MA: Lobbying is very important to influence policy. Without lobbying, you can’t reach the politicians. And without a policy, people won’t accept it. Without acceptance, companies won’t spend money on it.
We don’t yet have a policy of insect consumption in Kenya. It’s considered ethnic delicacy, which requires no specific policy. Our government doesn’t promote insects for the Food and Feed program. So, we lobby for it. With the Kenyan Bureau of Standards, we’re developing a national standard for insect production and processing. It will be published soon. Kenya is reacting because they see our university’s work.
CS: You sound hopeful.
MA: I have never been so hopeful as I am now. We’ve developed the standards we need, we’ve revised our food-security policy, and more people are accepting the eating of insects. We’re doing more research to convince people to eat insects and to understand 95 percent of all insects can be eaten.
Think about that number.
We have about eighty postgraduate students researching and realizing interesting studies. We continue to bring in different aspects of eating insects. We’re convincing people that this caterpillar is eaten in Zambia and Zimbabwe, so it can be eaten in Kenya. We’re all Africans.
We’re also doing a lot of research on working with some insects. Some need preparation so that they’re safe to eat. So, we’re researching that, and we’re convincing people to collect those insects and process them properly. The people do it once, then do it a second time, then discover it tastes good, and then they stick to it. They tell the neighbors. It makes me very hopeful.

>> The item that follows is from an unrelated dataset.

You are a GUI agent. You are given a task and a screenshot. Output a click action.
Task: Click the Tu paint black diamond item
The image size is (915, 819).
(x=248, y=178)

Also, we had a big success with insects people don’t want to eat. Our program is called Sustainable Insects for Food and Feed. We use unappealing insects to feed animals. For example, we have the Black Soldier Fly. We teach farmers to rear this fly and feed it to fish and poultry. It’s another way to support food security.
We also take part in many global summits, partnering with other people working on food security. For the first time, the World Bank supports my university. The financing helps us train students to a high level and offer postgraduate studies on insects for Food and Feed. World funding programs support our work on the topic.
I hope to industrialize the process. And I hope Kenyan farmers will fully accept the enterprise. There is a saying that goes, “A farmer wants food on the table and money in the pocket.” After a farmer learns to raise insects, that should mean more money. And so, we’re starting with commercializing crickets. This program is called HealthYnsect, and Danida Fellowship supports it.
And that says it. Insects are healthy for us all. They can help us and our planet a lot!
Monica Awuor Ayieko (PhD Family and Consumer Sciences/Human Sciences) is a Professor of Consumer Sciences at the Jaramogi OgingaOdinga University of Science and Technology, in the School of Agricultural and Food Sciences. Monica was born and brought up in Kenya, and educated in Kenya and the USA. She has a background in agricultural households and food production. She worked in the field as an extension worker for 15 years before going for higher degrees and later joining the university system as a lecturer and researcher. She developed a keen interest in the use of edible insects for food security, particularly for households in the Lake Victoria region, which has plenty of edible insects. The professor has been working with edible insects for more than 15 years in Western Kenya. She has published several academic and general documents on insects as food and feed. Professor Ayieko currently works with farmers to promote commercialization of insects at the farm level. Through the efforts of Professor Ayieko, JOOUST is a proud recipient of coveted ACE II World Bank funding to set up the Africa Centre of Excellence in Sustainable Use of Insects for Food and Feed. The project will work with local, regional, and international partners to develop research, increase the quality of higher education, promote insects for food security, and help manage our environment.